Geciteerde passage:

De kern van het geschil draait om de vraag of de burgemeester de beleidsregels correct heeft toegepast en of de vergunning aan Amutron terecht is verleend. Lanaut betoogde dat de burgemeester ten onrechte de beleidsregels had aangepast, waardoor Amutron een vergunning kreeg terwijl zij niet aan alle criteria voldeed. Het College oordeelde dat de burgemeester de beleidsregels had moeten verduidelijken na de uitspraak van 19 december 2007, waarin het College eerder had geoordeeld dat de aanvragen van beide partijen niet aan alle criteria voldeden. Het College concludeerde dat de burgemeester in redelijkheid had kunnen besluiten om de beleidsregels aan te passen om een patstelling in de vergunningverlening te voorkomen.

Het College oordeelde dat de vergunning aan Amutron terecht was verleend, omdat de aanvraag beter voldeed aan de beleidscriteria dan die van Lanaut. De aanwezigheid van gevoelige bestemmingen in de nabijheid van de locatie A-straat 1 was geen belemmering voor de vergunningverlening, aangezien de leerlingen van de nabijgelegen school niet aan de leeftijdseisen voldeden. Het College verklaarde het beroep van Lanaut ongegrond en bevestigde de beslissing van de burgemeester om de vergunning aan Amutron te verlenen.

Geselecteerde records:
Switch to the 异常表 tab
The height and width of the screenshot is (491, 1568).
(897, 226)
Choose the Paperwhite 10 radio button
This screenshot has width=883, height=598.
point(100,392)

Doel van de opdracht:
Kopieer alstublieft de volledige tekst over het vergunninggeschil tussen Lanaut en Amutron woord voor woord.

Antwoord:
De kern van het geschil draait om de vraag of de burgemeester de beleidsregels correct heeft toegepast en of de vergunning aan Amutron terecht is verleend. Lanaut betoogde dat de burgemeester ten onrechte de beleidsregels had aangepast, waardoor Amutron een vergunning kreeg terwijl zij niet aan alle criteria voldeed. Het College oordeelde dat de burgemeester de beleidsregels had moeten verduidelijken na de uitspraak van 19 december 2007, waarin het College eerder had geoordeeld dat de aanvragen van beide partijen niet aan alle criteria voldeden. Het College concludeerde dat de burgemeester in redelijkheid had kunnen besluiten om de beleidsregels aan te passen om een patstelling in de vergunningverlening te voorkomen.

Het College oordeelde dat de vergunning aan Amutron terecht was verleend, omdat de aanvraag beter voldeed aan de beleidscriteria dan die van Lanaut. De aanwezigheid van gevoelige bestemmingen in de nabijheid van de locatie A-straat 1 was geen belemmering voor de vergunningverlening, aangezien de leerlingen van de nabijgelegen school niet aan de leeftijdseisen voldeden. Het College verklaarde het beroep van Lanaut ongegrond en bevestigde de beslissing van de burgemeester om de vergunning aan Amutron te verlenen.